## Description of the task
Wherever the line with "Given: Open the Sine_Cosine_LUT.vhd file" sits in the listing below, transcribe from it up to and including the line with "Toggle the RSI", exactly, and leave the remaining lines out.

--- Supplied data ---

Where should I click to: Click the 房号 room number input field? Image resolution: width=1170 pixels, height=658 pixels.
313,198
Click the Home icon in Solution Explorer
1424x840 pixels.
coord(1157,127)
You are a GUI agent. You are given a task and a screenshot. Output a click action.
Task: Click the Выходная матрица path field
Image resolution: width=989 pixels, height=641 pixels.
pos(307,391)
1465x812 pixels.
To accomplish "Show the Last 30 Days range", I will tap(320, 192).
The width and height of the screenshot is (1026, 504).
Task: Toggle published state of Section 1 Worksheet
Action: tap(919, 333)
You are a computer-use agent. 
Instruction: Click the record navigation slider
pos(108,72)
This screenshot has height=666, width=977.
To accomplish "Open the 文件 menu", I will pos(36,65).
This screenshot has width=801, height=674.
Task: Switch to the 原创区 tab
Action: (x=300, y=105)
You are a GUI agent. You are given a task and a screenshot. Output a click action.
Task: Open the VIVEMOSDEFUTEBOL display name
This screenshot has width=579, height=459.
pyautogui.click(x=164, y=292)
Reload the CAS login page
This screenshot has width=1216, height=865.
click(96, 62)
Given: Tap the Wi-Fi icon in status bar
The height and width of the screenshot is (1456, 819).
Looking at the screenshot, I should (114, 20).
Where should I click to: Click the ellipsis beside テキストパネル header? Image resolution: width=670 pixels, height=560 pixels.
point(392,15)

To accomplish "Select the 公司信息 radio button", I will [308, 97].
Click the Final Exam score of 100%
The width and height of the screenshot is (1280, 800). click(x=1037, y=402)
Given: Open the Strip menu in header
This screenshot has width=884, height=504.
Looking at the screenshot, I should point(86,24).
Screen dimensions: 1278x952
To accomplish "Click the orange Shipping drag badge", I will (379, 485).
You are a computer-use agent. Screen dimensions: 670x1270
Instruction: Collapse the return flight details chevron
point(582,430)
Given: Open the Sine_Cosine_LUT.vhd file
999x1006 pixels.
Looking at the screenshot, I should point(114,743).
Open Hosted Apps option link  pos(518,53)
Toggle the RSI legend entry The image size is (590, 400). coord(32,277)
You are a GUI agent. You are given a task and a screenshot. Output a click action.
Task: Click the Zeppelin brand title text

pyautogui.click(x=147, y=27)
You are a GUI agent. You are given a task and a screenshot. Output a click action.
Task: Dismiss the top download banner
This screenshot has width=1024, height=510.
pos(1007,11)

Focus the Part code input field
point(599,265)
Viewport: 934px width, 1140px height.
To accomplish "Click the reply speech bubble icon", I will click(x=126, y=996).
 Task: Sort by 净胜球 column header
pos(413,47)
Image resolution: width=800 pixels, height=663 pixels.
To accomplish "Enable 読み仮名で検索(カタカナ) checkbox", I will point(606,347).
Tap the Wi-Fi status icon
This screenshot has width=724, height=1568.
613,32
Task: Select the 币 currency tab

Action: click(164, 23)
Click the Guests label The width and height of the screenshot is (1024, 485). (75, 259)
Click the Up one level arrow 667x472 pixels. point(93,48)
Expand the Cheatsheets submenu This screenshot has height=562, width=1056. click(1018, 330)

---

## Output of the task
Given: Open the Sine_Cosine_LUT.vhd file
999x1006 pixels.
Looking at the screenshot, I should point(114,743).
Open Hosted Apps option link  pos(518,53)
Toggle the RSI legend entry The image size is (590, 400). coord(32,277)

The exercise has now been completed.